[Data extracted from a collection]

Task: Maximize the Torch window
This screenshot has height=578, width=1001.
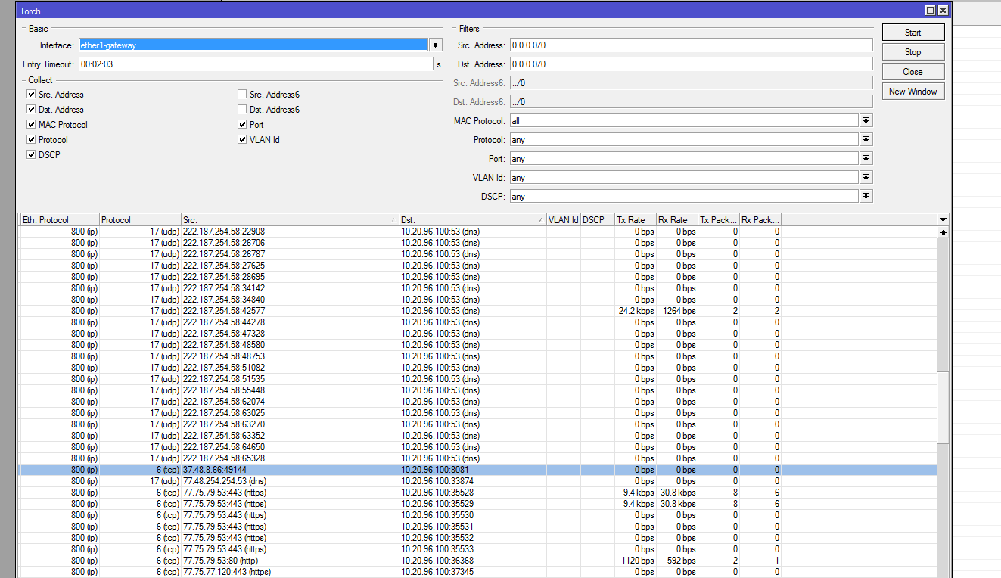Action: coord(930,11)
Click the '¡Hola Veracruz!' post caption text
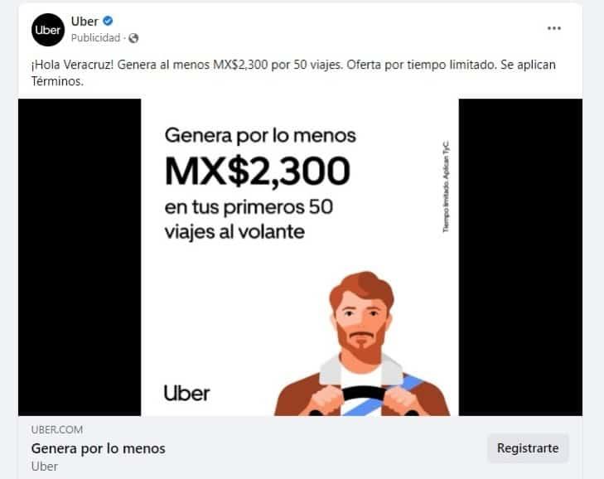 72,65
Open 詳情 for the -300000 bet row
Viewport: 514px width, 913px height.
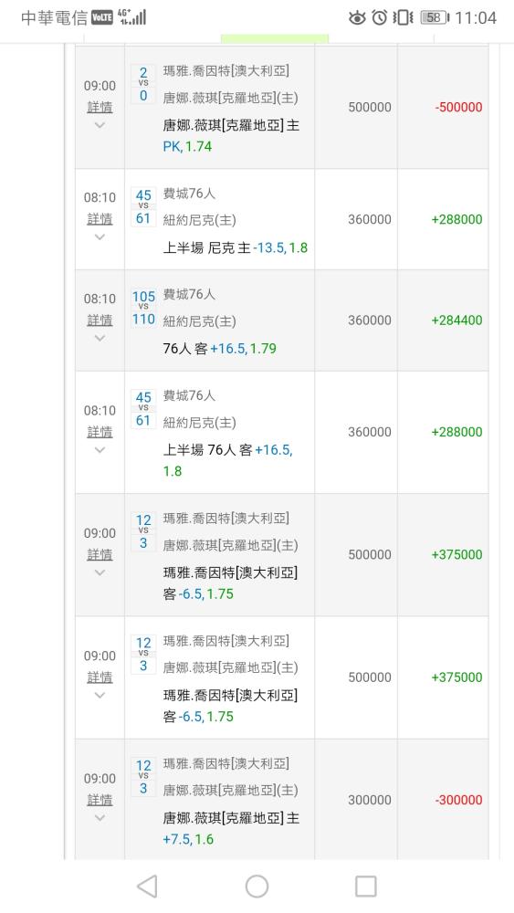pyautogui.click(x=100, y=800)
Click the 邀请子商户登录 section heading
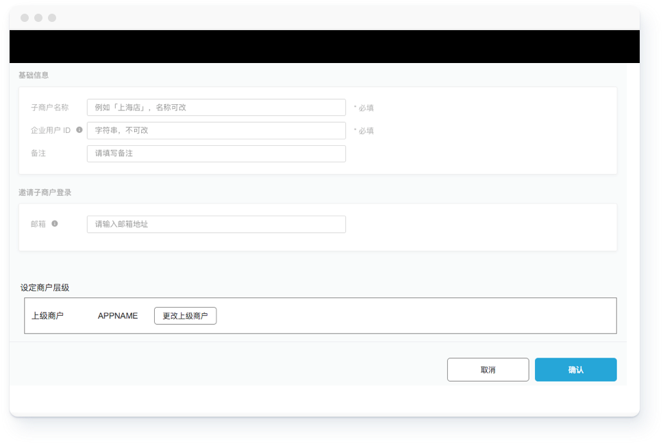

**What to do**. Word for word, copy the lines from the one with "This screenshot has height=578, width=1001." through the end of the entries above, and do not include any picture.

**Problem solution**.
This screenshot has height=578, width=1001.
Action: coord(930,11)
Click the '¡Hola Veracruz!' post caption text
 72,65
Open 詳情 for the -300000 bet row
Viewport: 514px width, 913px height.
pyautogui.click(x=100, y=800)
Click the 邀请子商户登录 section heading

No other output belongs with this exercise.